• List of tasks
(a) Translate this sentence from the episode review into Spanish: "Ashad, meanwhile, has been invited to Gallifrey by the Master, who’s already trapped the Doctor in a paralysis field."
(b) Using the episode review, decide whether each statement agrees with it, answering yes or no and quoting the words that settle it: (i) The Master has trapped the Doctor in a paralysis field. (ii) Ashad wants to turn the Cybermen into fully mechanical creatures. (iii) The review explains why Ashad was making one Cyberman scream.
(c) Reproduce the episode review's passage starting with "Ashad, meanwhile, has" and going on through "basically confirms it.".

• Excerpted text
[BEGIN]

Down on the planet, Ryan overcomes his aversion to guns – a far cry from the teen who was happy to go all “Call of Duty” in “The Ghost Monument” – and helps Ethan and Ko Sharmus fend off squadrons of approaching Cybermen before the two groups of humans are eventually reunited.
Ashad, meanwhile, has been invited to Gallifrey by the Master, who’s already trapped the Doctor in a paralysis field. We get a very meta conversation between the two villains: Ashad reveals his intention to upgrade the Cybermen into fully mechanical creatures that will go on to rid the universe of all organic life, and the Master (quite rightly) calls this plan a load of utter bobbins. In last week’s review, I pointed out that the Cybermen seemed to be lacking a clear focus that made them engaging to watch in action, and this dialogue basically confirms it.
We never find out why Ashad was making that one Cyberman scream, either, and now we never will – because the Master immediately whirls and zaps him with the Tissue Compression Eliminator. This is a really effective moment; far more vicious than the gloating Masters of old, as Dhawan’s regeneration has proven himself to be.

[END]

• Recorded data

[BEGIN]

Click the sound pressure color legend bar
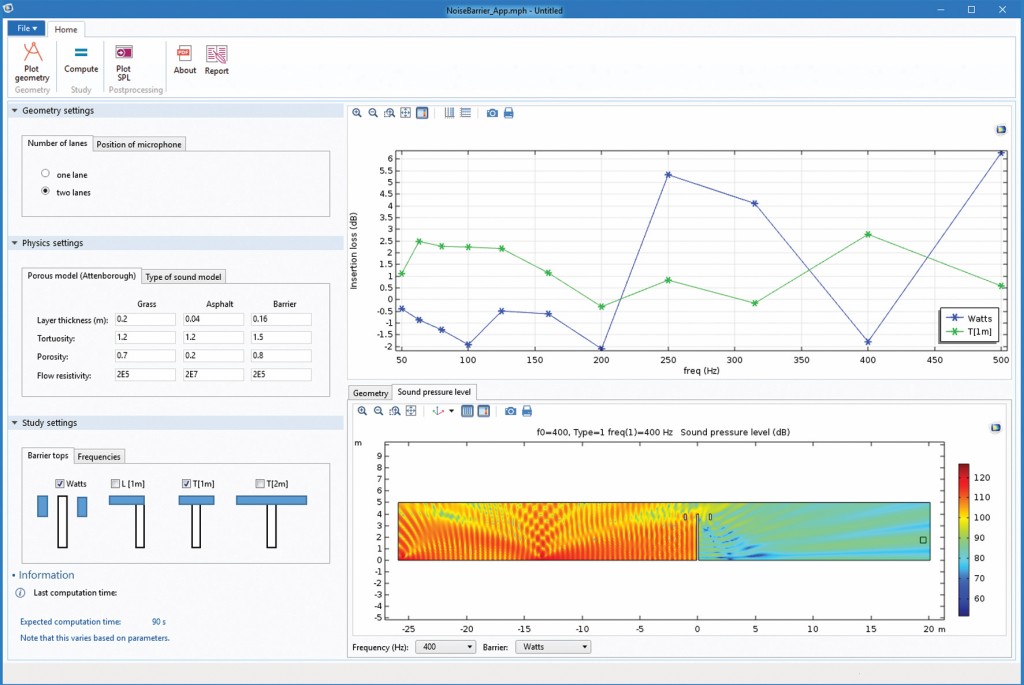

[END]

• Outputs by task
(a) Mientras tanto, Ashad ha sido invitado a Gallifrey por el Amo, que ya ha atrapado al Doctor en un campo de parálisis.

(b)
(i) Yes: "who’s already trapped the Doctor in a paralysis field"
(ii) Yes: "Ashad reveals his intention to upgrade the Cybermen into fully mechanical creatures"
(iii) No: "We never find out why Ashad was making that one Cyberman scream"

(c)
Ashad, meanwhile, has been invited to Gallifrey by the Master, who’s already trapped the Doctor in a paralysis field. We get a very meta conversation between the two villains: Ashad reveals his intention to upgrade the Cybermen into fully mechanical creatures that will go on to rid the universe of all organic life, and the Master (quite rightly) calls this plan a load of utter bobbins. In last week’s review, I pointed out that the Cybermen seemed to be lacking a clear focus that made them engaging to watch in action, and this dialogue basically confirms it.